Jona busca un balón en el partido Cádiz CF-Real Oviedo.
Jona busca un balón en el partido Cádiz CF-Real Oviedo.

Cádiz CF

Cuatro delanteros y un solo puesto

Jona, tras su gran segunda parte ante el Oviedo, se perfila como el siguiente en tener una oportunidad en el once

Por  19:19 h.

El Cádiz CF cuenta en nómina en estos momentos con cuatro delanteros, pero Álvaro Cervera solo juega con uno de inicio. En algunas ocasiones, si el partido se pone de cruz, mete a un segundo dentro del terreno de juego, pero no siempre ocurre eso. De hecho, ante el Oviedo, pese a jugar con un hombre más, cambió en el descanso a Jona por Barral. Es decir, hombre por hombre. Carrillo no jugó.
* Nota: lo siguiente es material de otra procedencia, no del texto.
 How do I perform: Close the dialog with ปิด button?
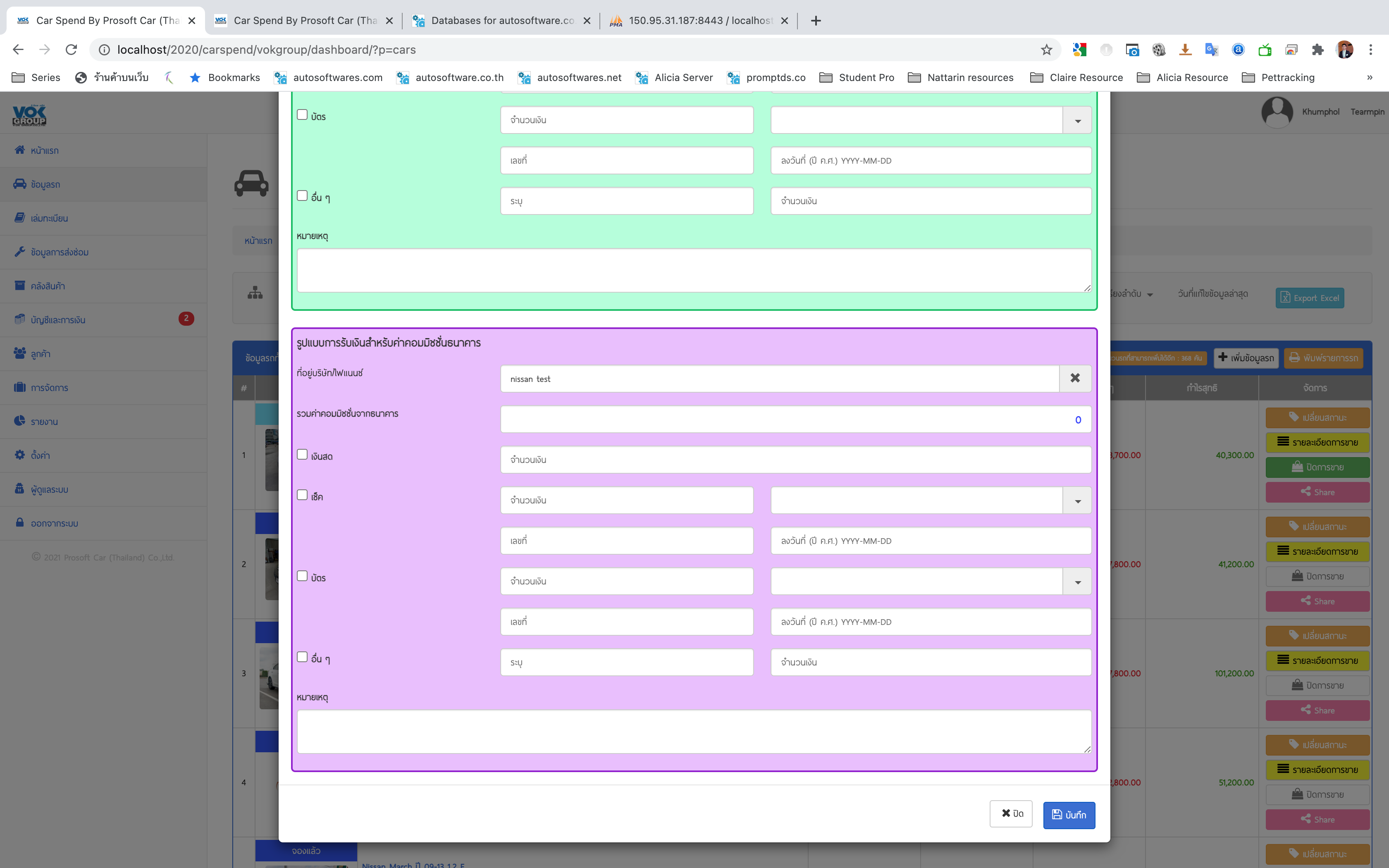point(1011,813)
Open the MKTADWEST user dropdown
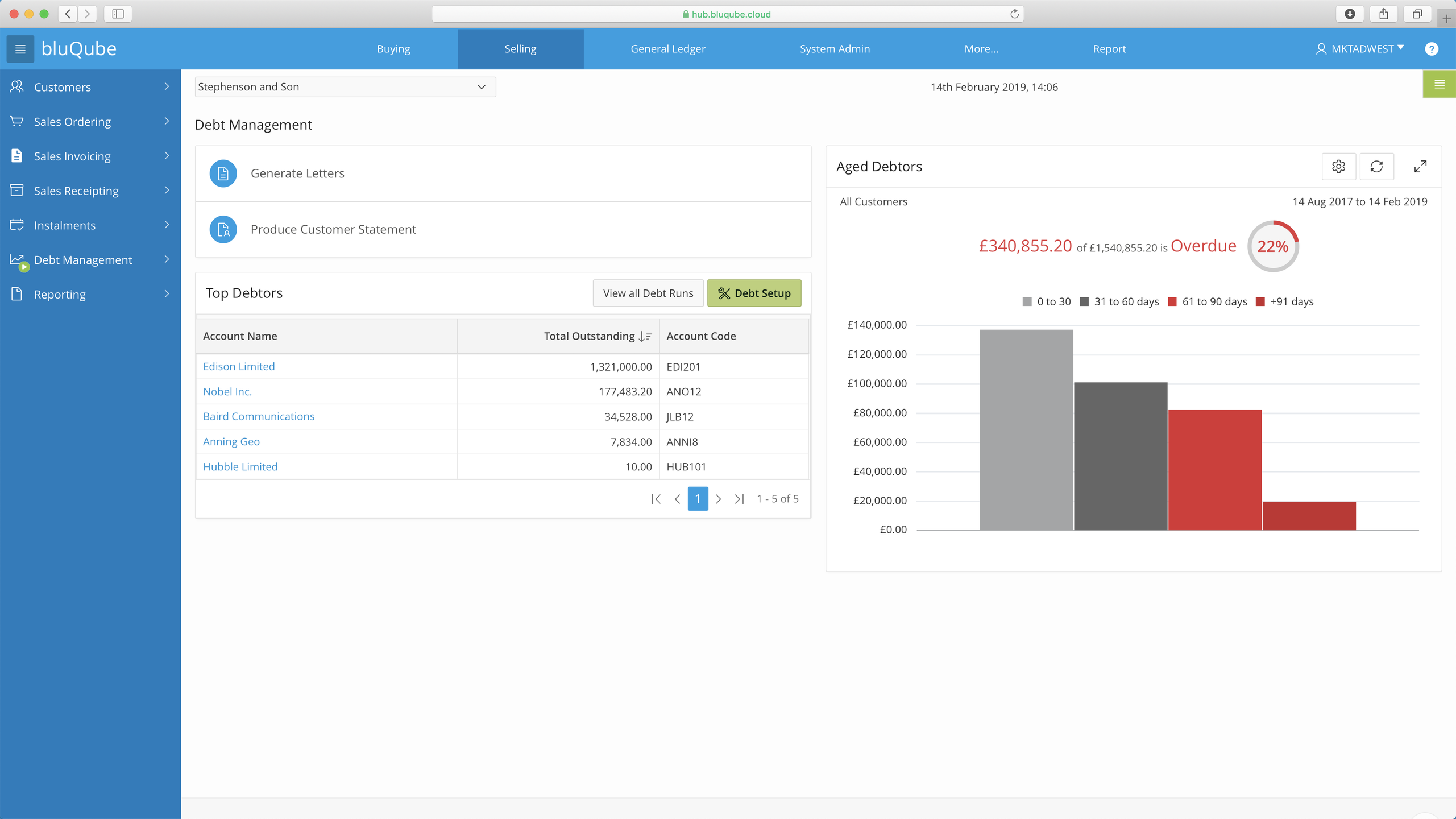The height and width of the screenshot is (819, 1456). click(x=1360, y=49)
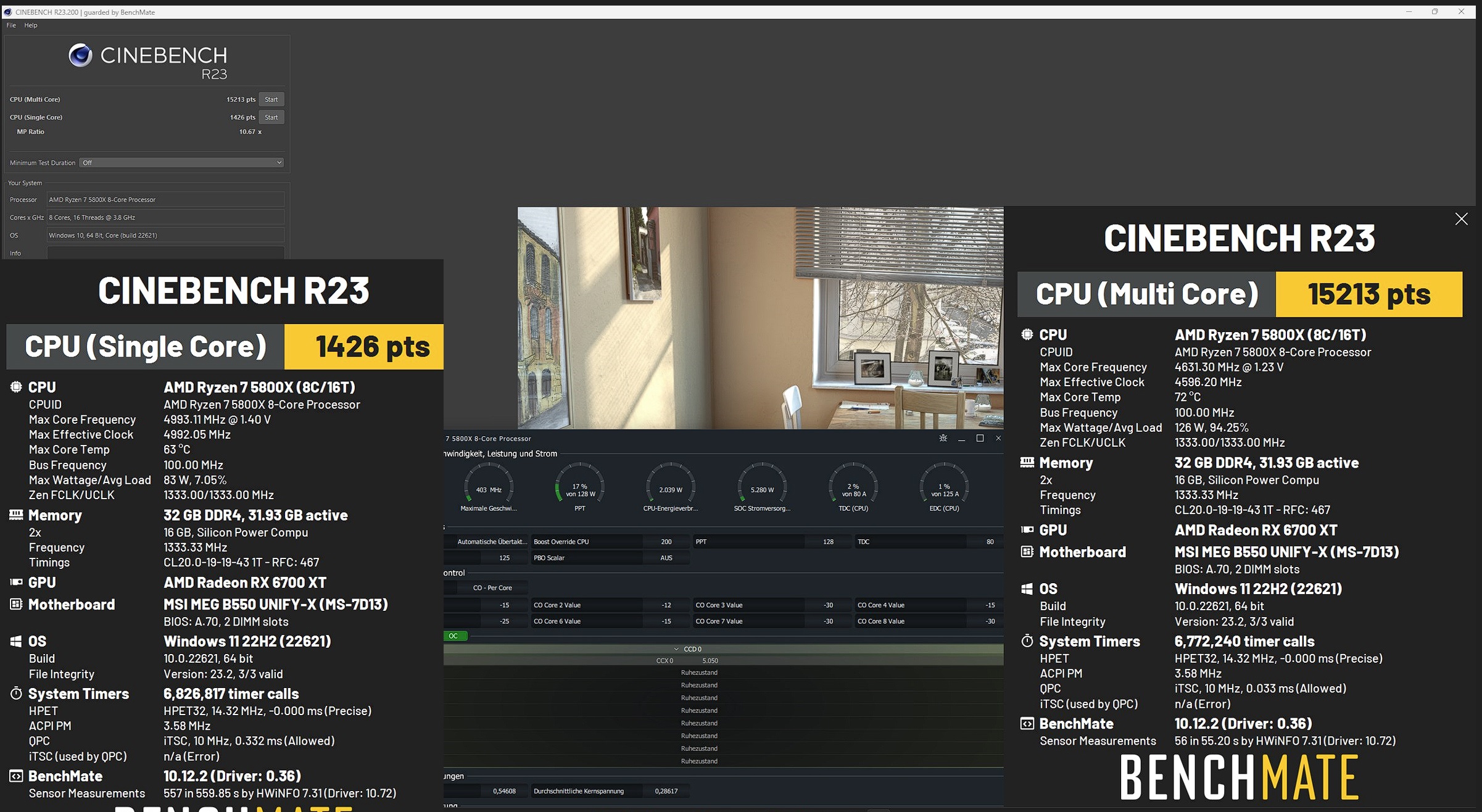Click the TDC (CPU) gauge

853,487
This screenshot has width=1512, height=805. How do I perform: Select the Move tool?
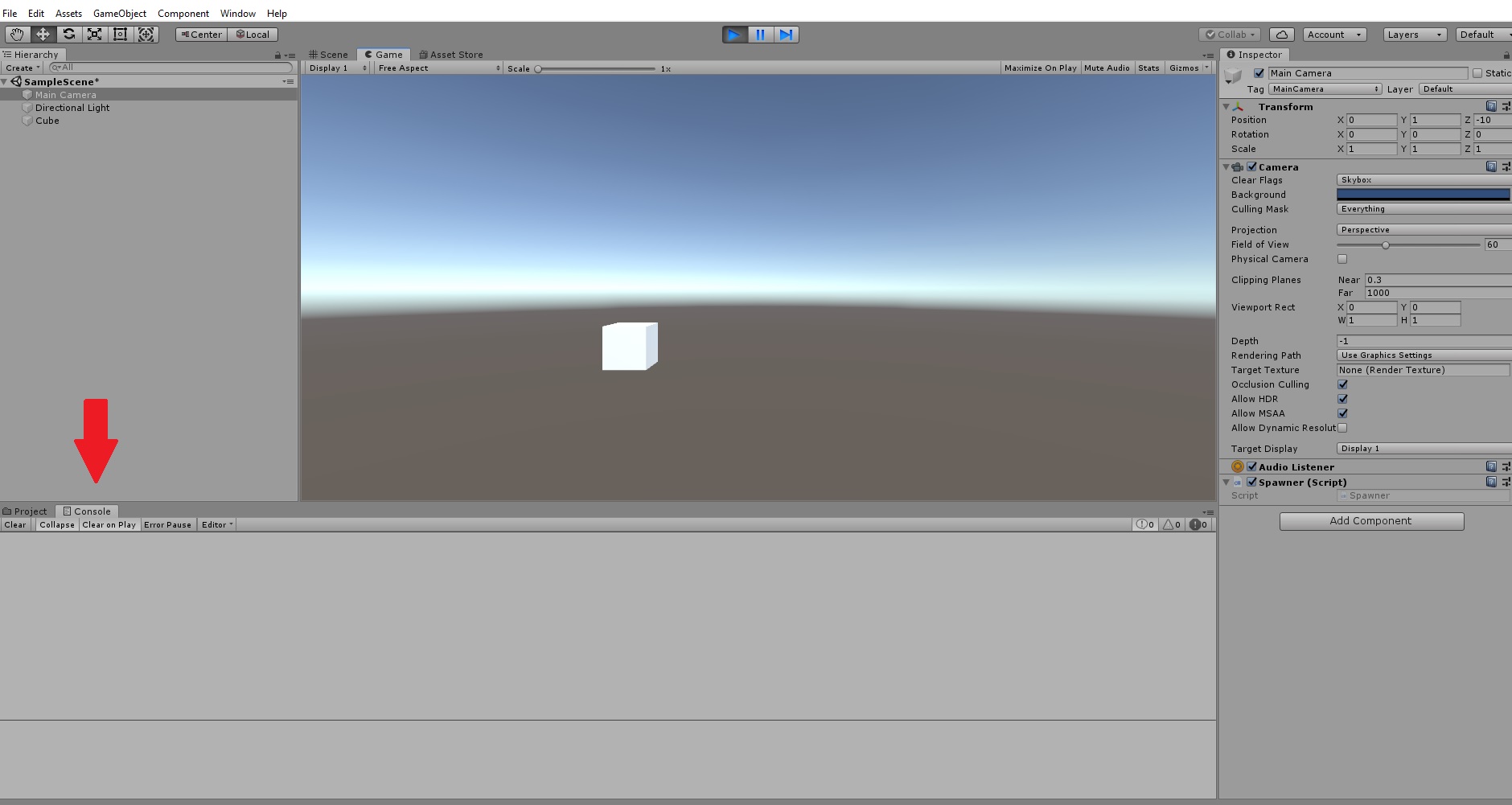[x=43, y=34]
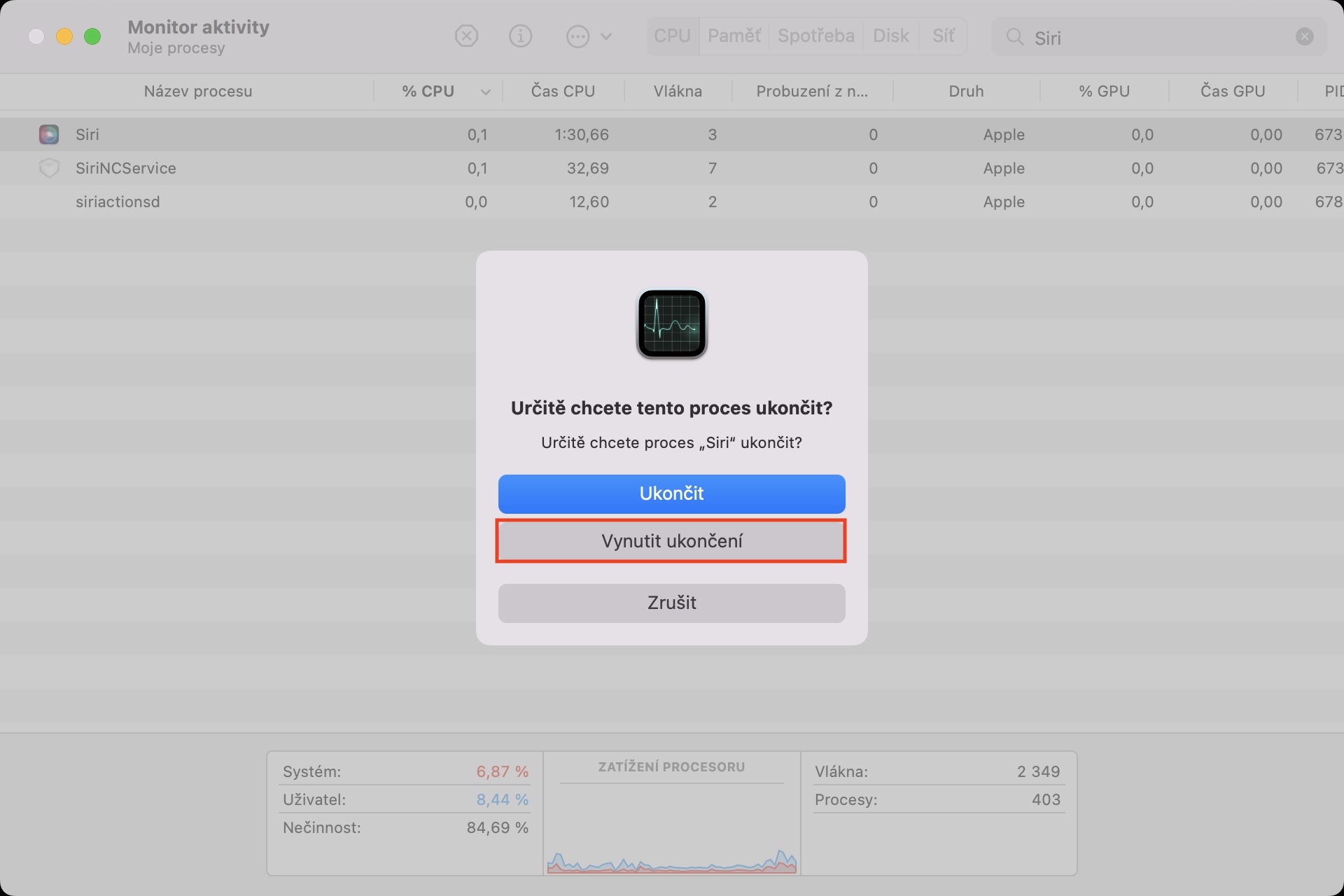Click Vynutit ukončení button
This screenshot has height=896, width=1344.
pyautogui.click(x=671, y=541)
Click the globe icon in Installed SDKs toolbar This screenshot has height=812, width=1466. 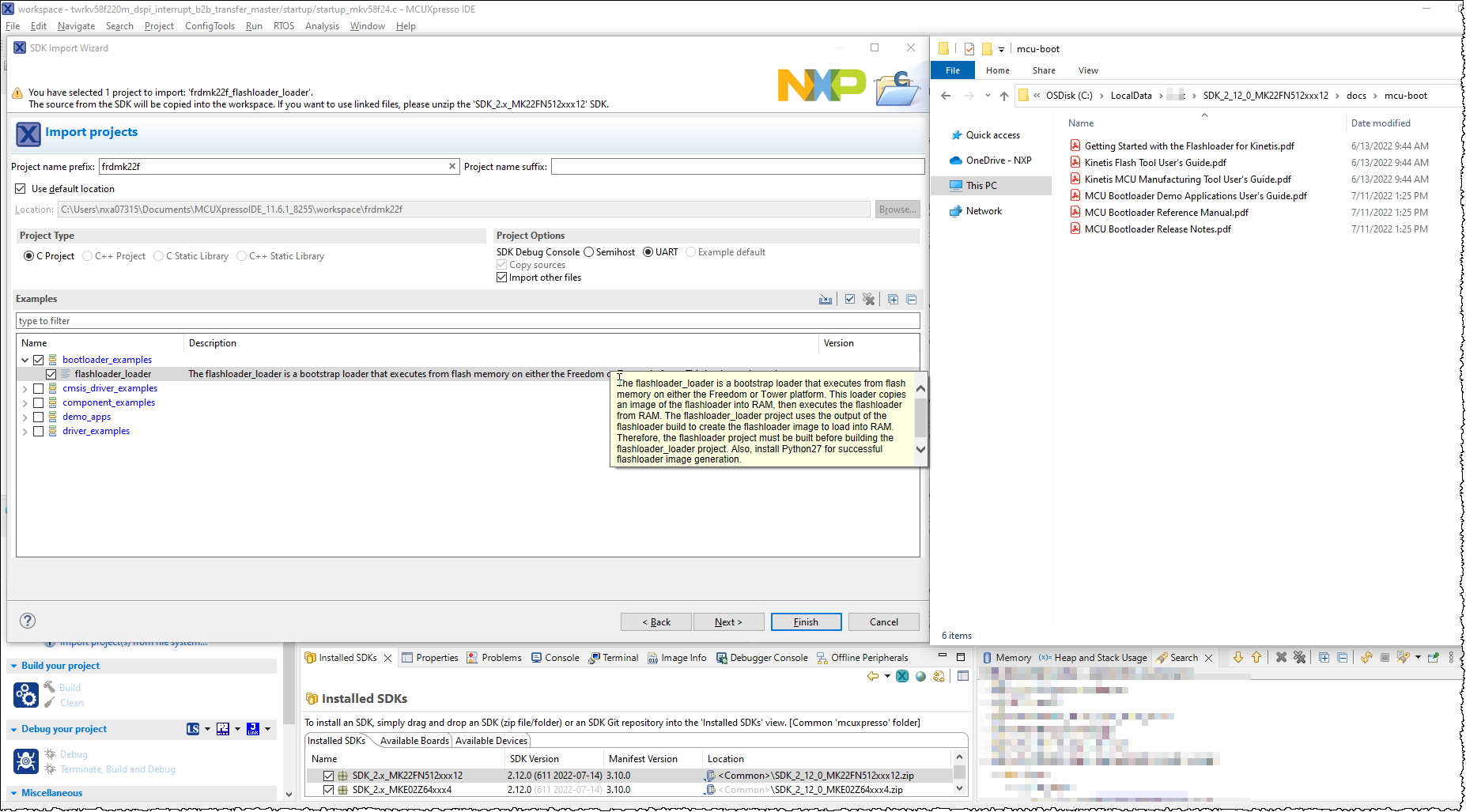point(920,676)
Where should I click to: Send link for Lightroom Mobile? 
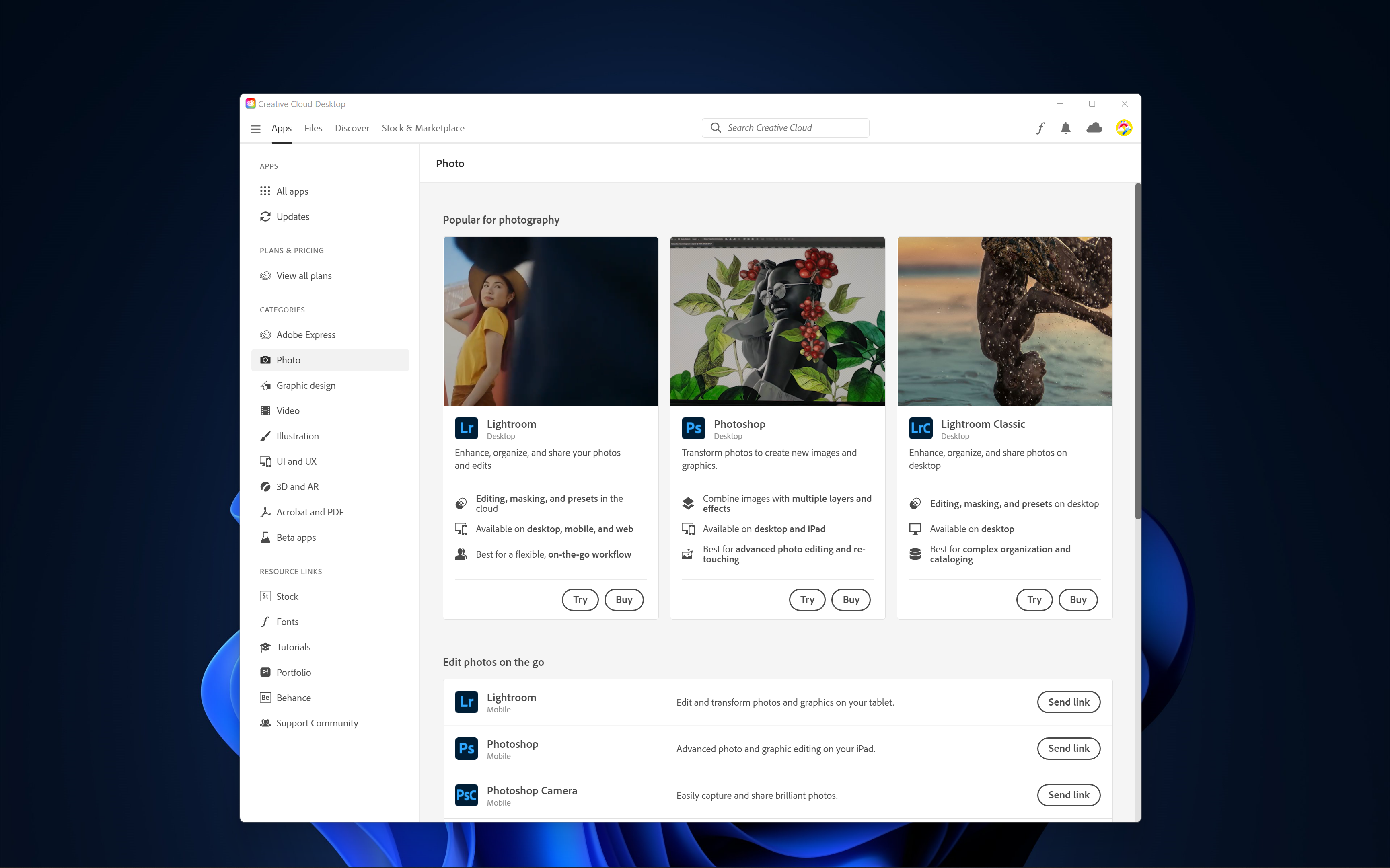(x=1069, y=702)
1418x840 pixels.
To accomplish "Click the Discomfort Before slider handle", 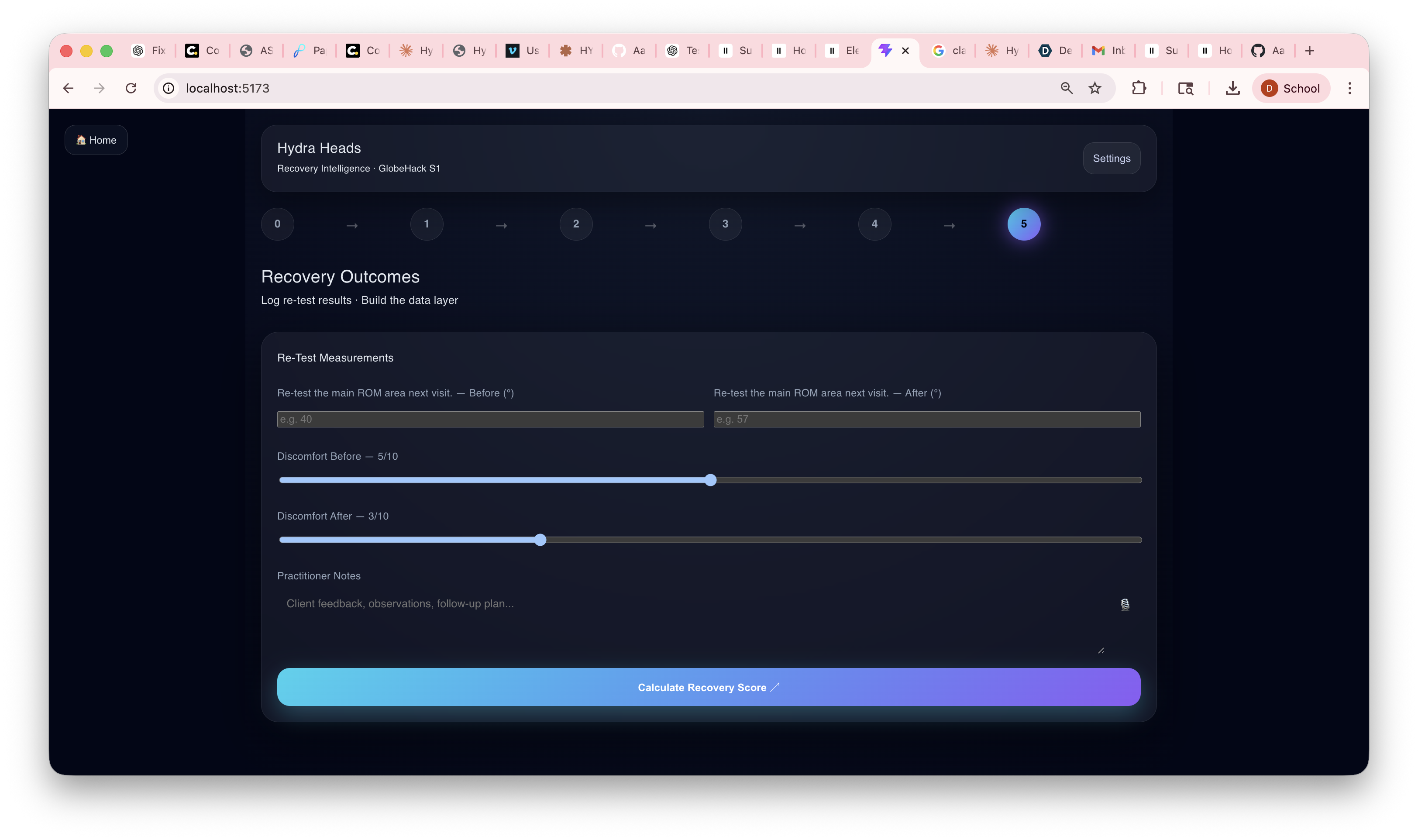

Precisamente el murciano es el que más minutos ha disputado con la elástica amarilla en lo que llevamos de temporada. Es el único que supera la barrera de los mil minutos jugados (menos del cincuenta por ciento del total) e iguala con Barral en cuanto a número de goles: cuatro.

El isleño, titular en el inicio de campaña y que últimamente aparece y desaparece como el Guadiana, tuvo una buena ocasión ante el Oviedo, pero Cervera decidió dejarle en el banco tras el descanso. No llega a los 800 minutos jugados. Dani Romera, entre lesión y lesión, ha disputado menos de 600 minutos en los que ha marcado dos goles.

Se trata de cifras muy pobres en lo anotador para los delanteros centros de un equipo que está inmerso de lleno en la lucha por el ascenso a Primera. Por eso, en invierno, Cordero trajo a Jona. El hondureño está llamado a darle un salto de calidad en lo que a olfato de gol se refiere en el equipo amarillo. En la segunda parte ante el Oviedo jugó muy bien y podría ser titular por fin ante el Numancia.

Jona, un perfil diferente

Con Barral en la recta final de su carrera y con Carrillo y Romera sin haber demostrado nada aún en el fútbol profesional, Jona es el delantero más fiable de cara a puerta de la actual plantilla cadista. De hecho, el año pasado, en un equipo que acabó descendiendo como el UCAM de Murcia, metió 15 goles, sólo dos menos que los 17 de Ortuño en el Cádiz CF.

Dejando a un lado las cifras, lo que le hace ser un jugador diferente al resto son sus desmarques. Tiene una capacidad para abrir espacios y para encontrar huecos típica de delanteros centros natos, de goleadores. Esa capacidad es la que le hace estar cerca del gol con más facilidad. Su segunda parte ante el Oviedo, más allá de que no marcó, fue perfecta a nivel de movimientos.

Ha jugado dos ‘ratitos’ y ante el Numancia merece salir de inicio para intentar demostrar que el bajón que sufrió en el Córdoba fue pasajero y que sigue teniendo su arma cargada. A un goleador se le pueden olvidar muchas cosas, pero nunca marcar.